Este giro proteccionista se muestra como una señal clara de la crisis del orden liberal donde el bilateralismo toma más fuerza en detrimento del multilateralismo y el libre comercio. La tensión ha crecido a tal punto que las medidas arancelarias de Trump en marzo de 2025 provocaron respuestas inmediatas de socios comerciales clave de Estados Unidos, como Canadá, China, México y la Unión Europea, que respondieron con contra-aranceles a productos estadounidenses.
En efecto, las promesas incumplidas de la globalización relativas a que la especialización y el intercambio voluntario, basados en las ventajas productivas de cada país, serían motores del beneficio mutuo, la eficiencia y el progreso económico compartido de Adam Smith, David Ricardo y Heckscher-Ohlin han sido desenmascaradas con solvencia por la narrativa geoeconómica de la EPI: “en lugar de aplaudir el comercio y la inversión como factores que mejoran el bienestar económico y aumentan las perspectivas de paz, la narrativa geoeconómica enfatiza las vulnerabilidades de seguridad creadas por la interdependencia económica” (Roberts et al., 2021)
Esta advertencia resulta ejemplificadora para entender las contradicciones del centro y su maquinaria multiplicadora de poder institucional.

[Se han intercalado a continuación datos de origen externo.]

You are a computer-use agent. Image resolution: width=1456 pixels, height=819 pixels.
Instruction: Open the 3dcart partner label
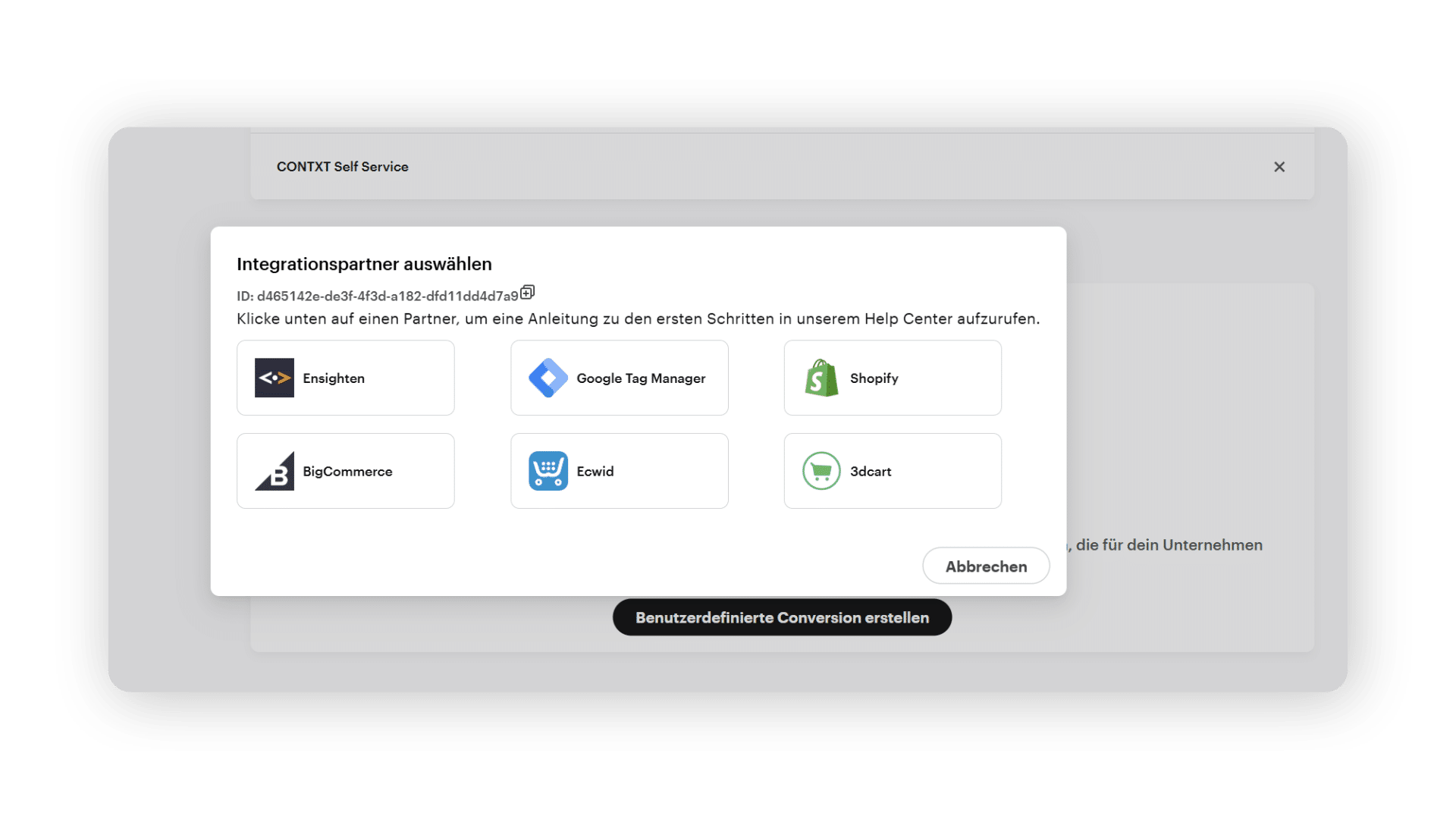(x=870, y=472)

Mientras el centro impone libre comercio a las periferias —reproduciendo las asimetrías señaladas por Prebisch (1963)—, las potencias protegen sus economías ante amenazas a su hegemonía, como evidencia la competencia EEUU-China. A esto se le suma que los organismos multilaterales y las corporaciones globales han consolidado esta desigualdad al imponer reglas que subordinan a los países débiles, donde el sistema jurídico del más poderoso termina erigiéndose como internacional válido (Zalduendo, 2007).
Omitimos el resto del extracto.